How do I solve integrations of type: $$ I=\int{ d\mathbf{r} f(\mathbf{r})g(\mathbf{r}')\mathbf{A}(\mathbf{r})\cdot \nabla \left( \delta(\mathbf{r}-\mathbf{r}')\right) } $$ here $f$ and $g$ are scalar functions, and $\mathbf{A}$ is a vector function.
I know that for simple integrals of form $\int{ d\mathbf{r} f(\mathbf{r})g(\mathbf{r}') ( \nabla \left( \delta(\mathbf{r}-\mathbf{r}')\right)}$, the answer is $-(\nabla f(\mathbf{r}))g(\mathbf{r})$.
it is similar to the result you have. you can consider the form : $$ \int_{\Omega} d\mathbf{r} \mathbf{F}.\nabla(\delta(\mathbf{r}-\mathbf{r}')) $$ which $F=f(\mathbf{r}) g(\mathbf{r}')\mathbf{A}(\mathbf{r})$. now from one of Divergence theorem corollaries : $$ \int_{\Omega} \mathbf{F}.\nabla g d\mathbf{r} = \int_{\partial \Omega} (g\mathbf{F}).\nu d\sigma - \int_{\Omega}g(\nabla.F)d\mathbf{r} $$ there are so many reasons for neglecting second term in most problems. so we get $$ \int_{\Omega} \mathbf{F}.\nabla (\delta(\mathbf{r}-\mathbf{r}')) d\mathbf{r} = -\int_{\Omega} (\delta(\mathbf{r}-\mathbf{r}')) \,(\nabla.F)d\mathbf{r} \\ =-\int_{\Omega} (\delta(\mathbf{r}-\mathbf{r}')) \,g(\mathbf{r}') \bigg(\nabla. \big(f(\mathbf{r}) \mathbf{A}(\mathbf{r})\big) \bigg)d\mathbf{r} \\ = -g(\mathbf{r}')\bigg(\nabla. \big(f(\mathbf{r}') \mathbf{A}(\mathbf{r}')\big) \bigg) $$ actually the one you mentioned also should be $-(\nabla f(\mathbf{r}))g(\mathbf{r}) |_{\mathbf{r}=\mathbf{r}'}$ .
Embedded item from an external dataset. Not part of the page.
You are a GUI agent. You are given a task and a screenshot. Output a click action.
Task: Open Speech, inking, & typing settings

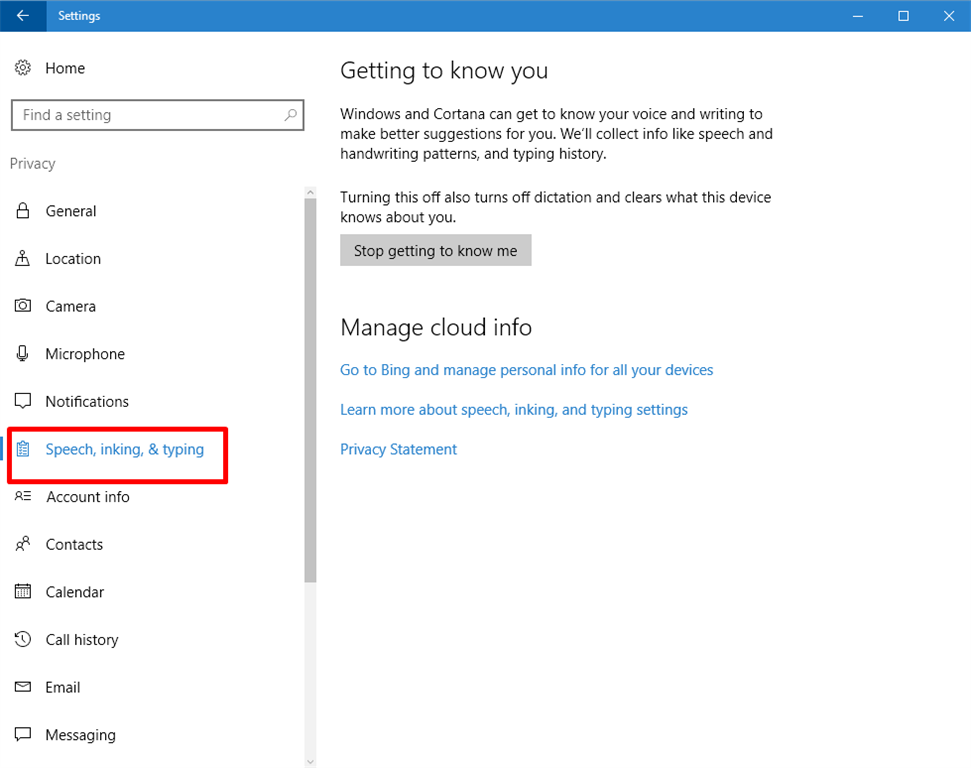(124, 450)

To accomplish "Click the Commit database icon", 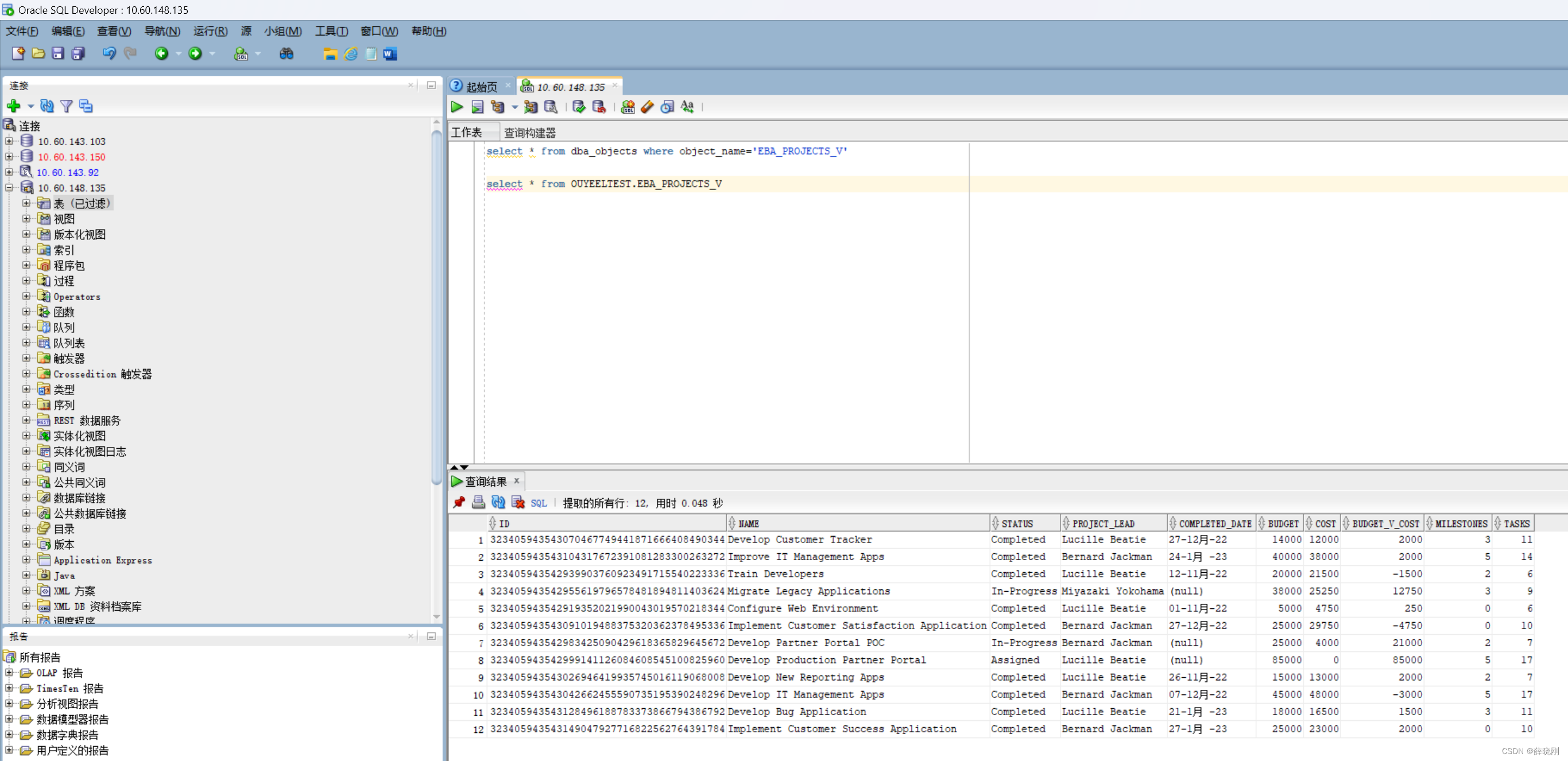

if you're integrating over a volume $\Omega$ which $\partial \Omega \neq \varnothing$ , or functions $f$ and $g$ do not vanish on $\partial \Omega$ and also $\mathbf{r}' \in \partial \Omega$ ; then you should consider the boundry term too.